Hazel sulked about it.

I left her to it, nothing I could do.

And. I am feeling very fragile and shit myself. Having now suddenly to have to deal with a volatile borderline is a lot.

At the end of the afternoon, after we were coming back from the GP, I asked nicely if there was anything we need ( she needs ). No. Ok. Is there anything you want I asked very nicely. IE can we treat you. She wanted a burger. But was not sure she could be bothered with traffic. Halfway there already I said. So I ended up getting her a burger. Her mood lifted. And for the rest of the evening she was better. Her sense of humour returned. She stopped snarling at everything. The monster bit of her had gone for a nap. And she was nice to be around again.

Getting a little bit of care and attention from a GP has improved my mood a shade. My shit symptoms improving by a hair has helped. It makes the difference between a descent down, and a, wait, it can halt its progress. I am still hollow. Sad. And circling the drain.

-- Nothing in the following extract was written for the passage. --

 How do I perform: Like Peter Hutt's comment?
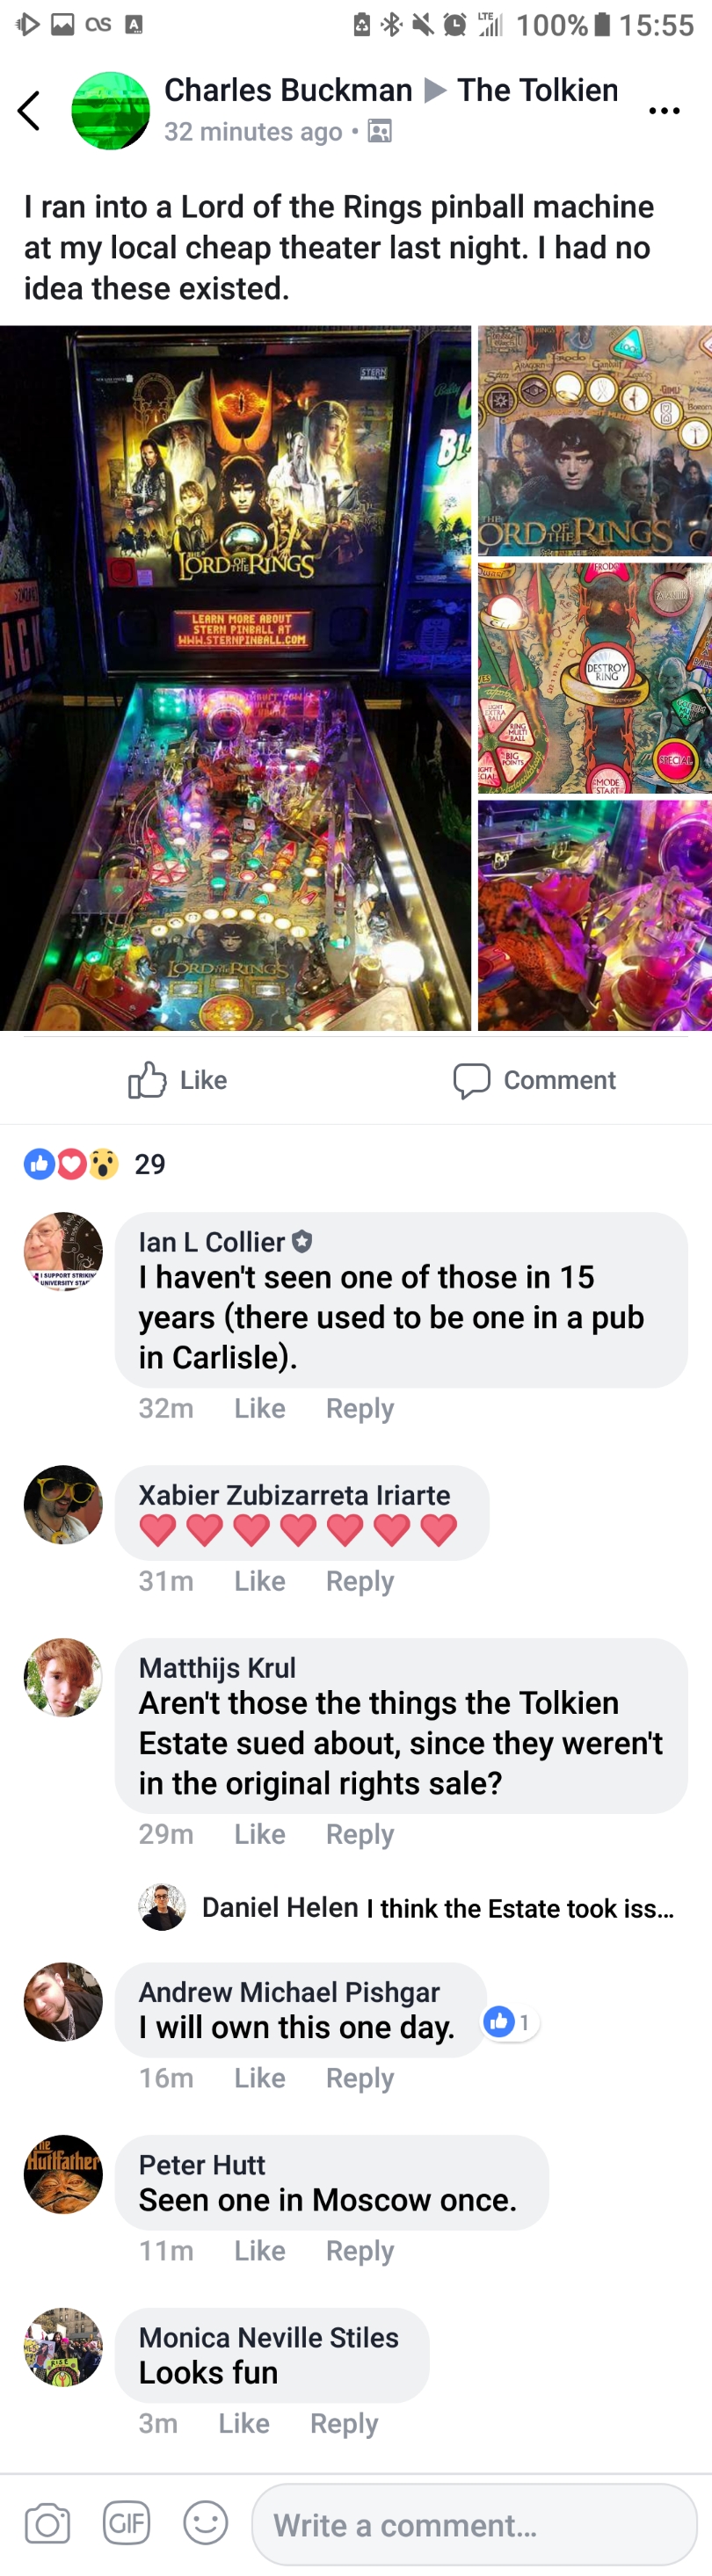click(x=260, y=2250)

But it's the tiniest of victory in a sea of shit.

Today we roll the dice with Hazel. Monster. Or pleasant. Given her recent track record in the last 48 hours it would seem the monster is back. But who knows.

Amongst the avalanche of getting pushed around yesterday, I did enforce boundaries in the absolutely most quiet nicest way possible. One about letting me read on trusts please ( I had to say this several times to stop her ) - don't take the laptop away from me. And two. Don't shout over me when I am trying to explain how I feel healthwise - I was trying to tell her about the current level of pain and problems, and she was just shouting over me telling me how I should feel. Yes. Insane. And Yes. You should not even need to enforce that boundary. But. Crazy is as crazy does. Enforcing those boundaries in front of the angry leaves you liable to lose your fingers unless you are careful to the utmost degree, and then, even then. Sometimes you might lose.

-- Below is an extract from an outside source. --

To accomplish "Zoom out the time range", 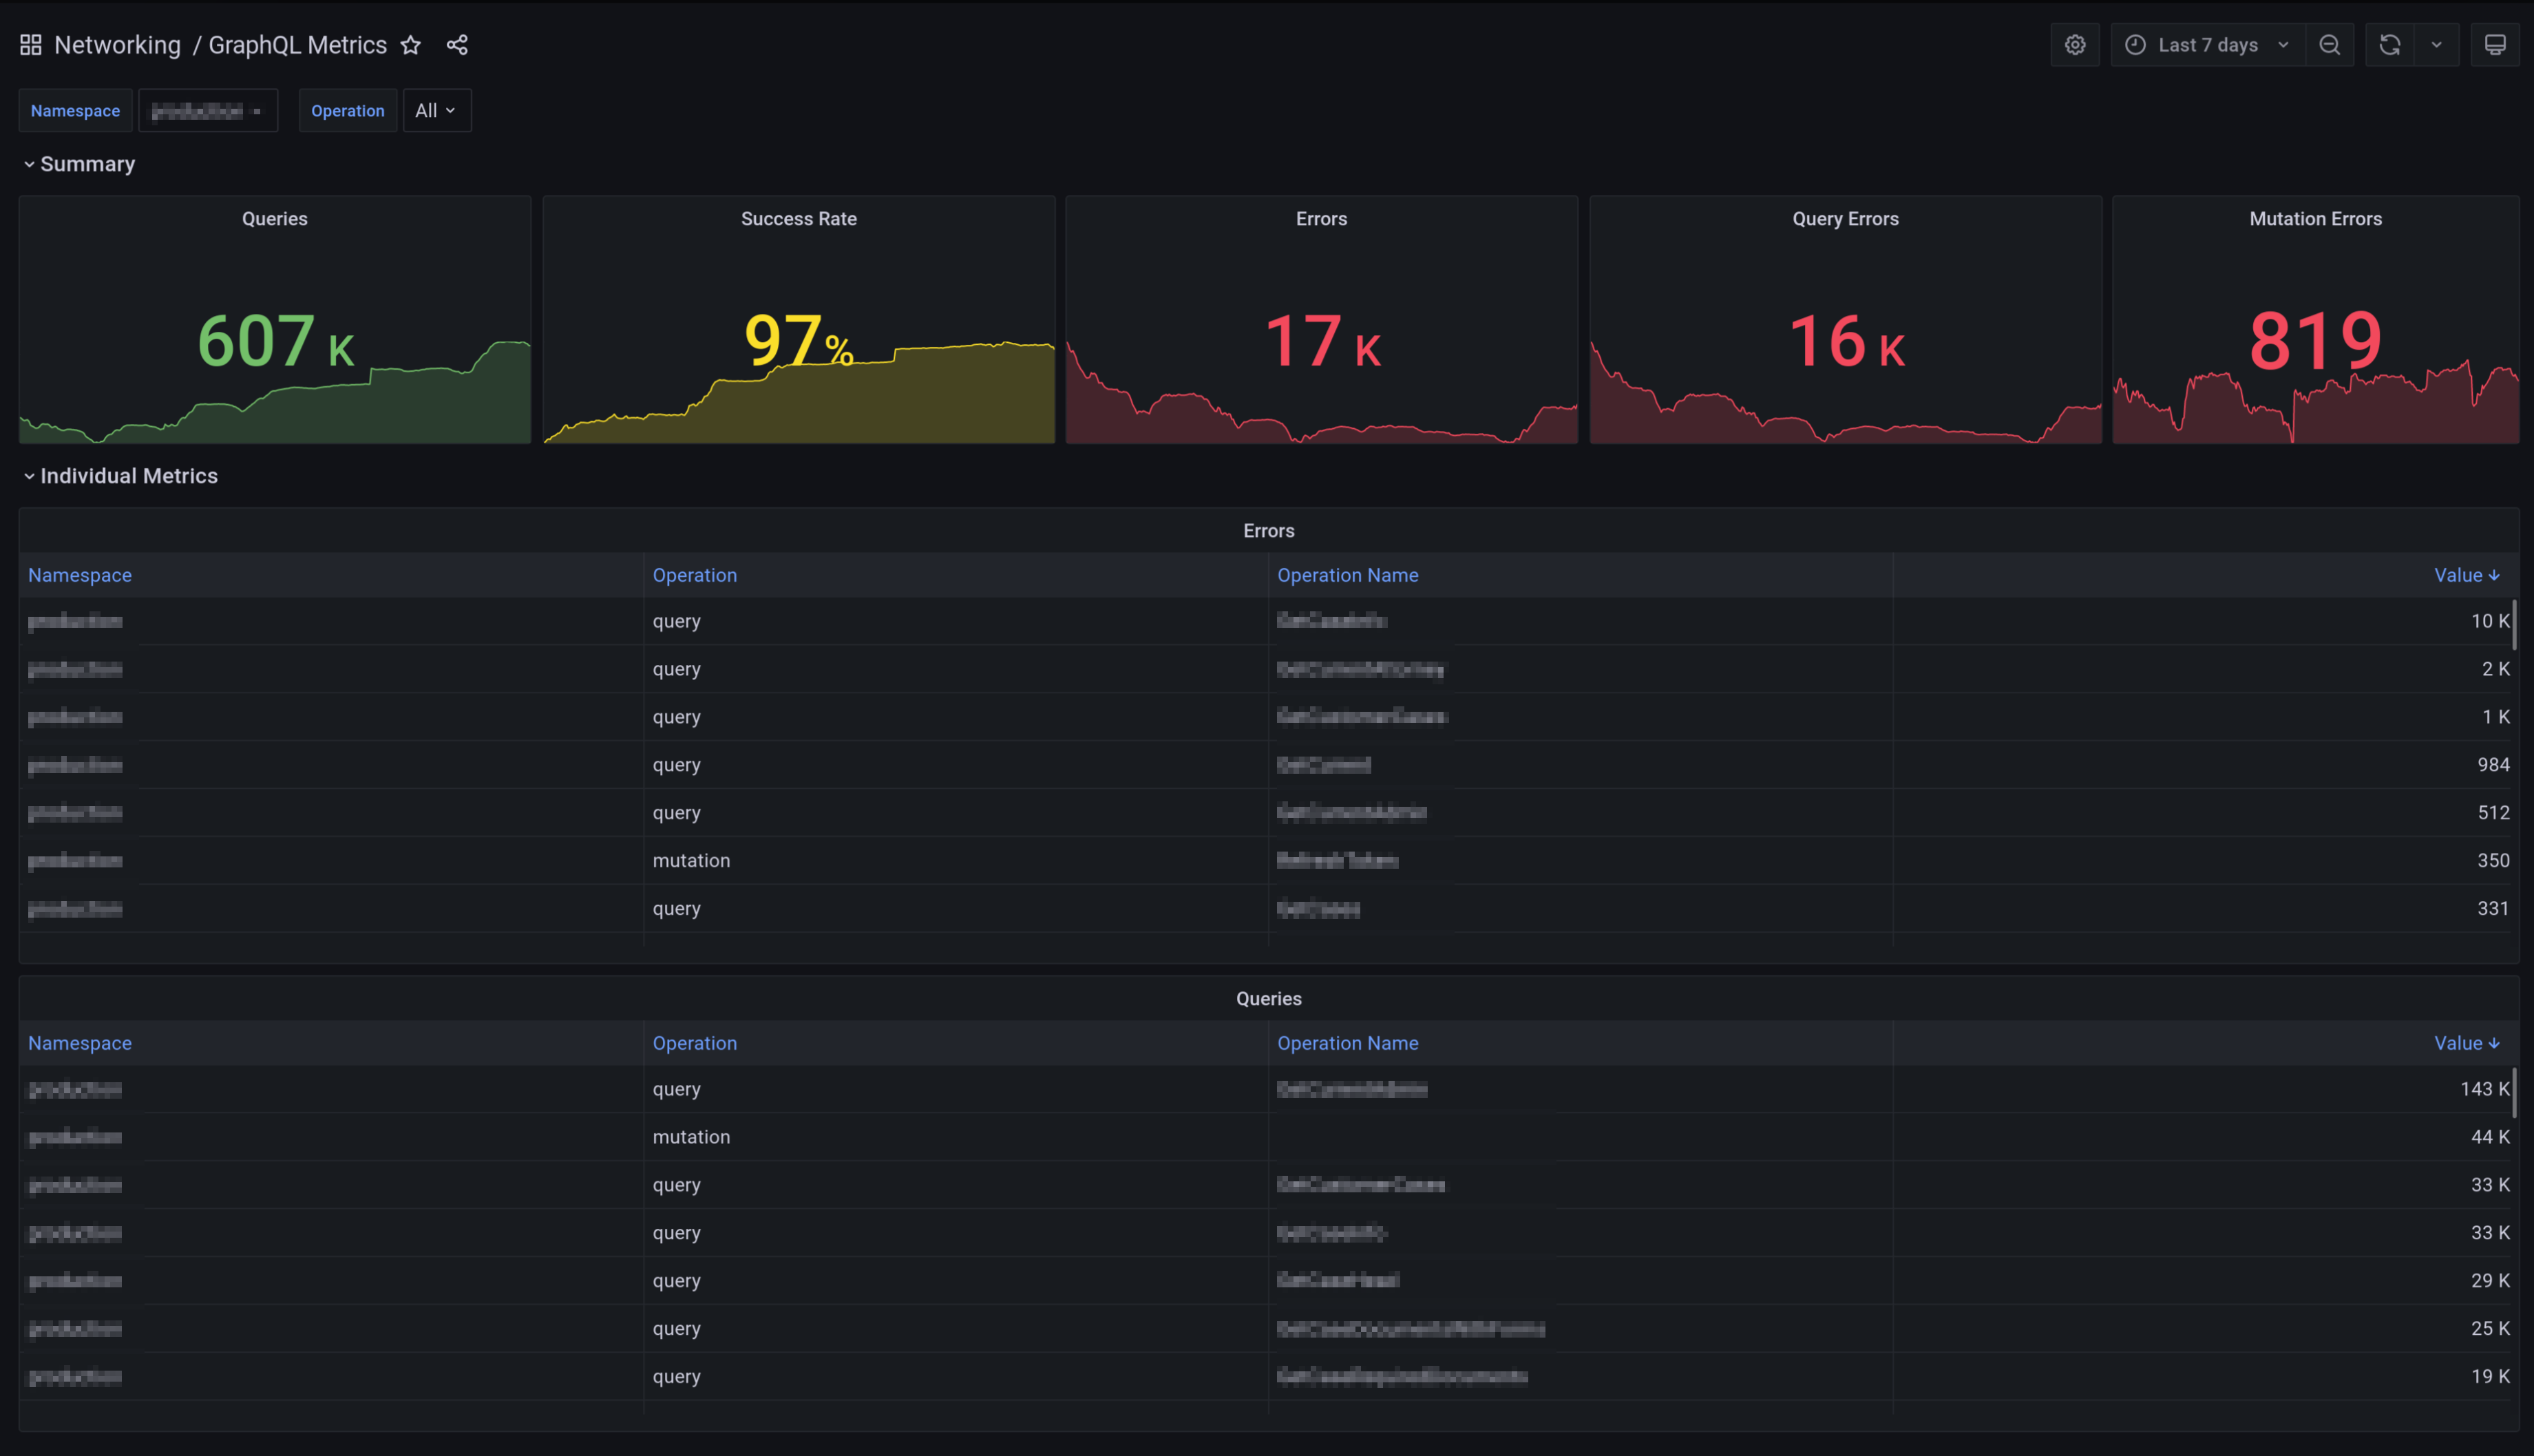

As I got ready for the docs yesterday it did cross my mind that we were approaching that decision point again. Do you endure the ramping difficulties that begin to wander towards abuse. Or do you cut her loose to seethe, reset.

That choice again.

She has been during the whole Athena thing of the last week. Amazing. And extremely helpful. With no monster in sight at all.

The shock of that has worn off now. And now we are back to familiar territory.

Ho hum. We shall see. I hope it's just a blip with her. It's probably not. 

I find dealing with borderline to be very challenging. I guess all serious mental health problems are also challenging to deal with now that I come to think about it and remember other stuff and other people. It's never easy. And it rarely if ever just "fixes itself". Like a constantly open sore, and depending what it is, it will eat everyone else around it too. Which is another difficult issue with it all. The impact on everyone else.

See - Hazel's dad's refrains about how hard it was, and how hard it was on everyone.

Sigh.

There is a reason these things end up destroying relationships. Borderline or no. They are heavy.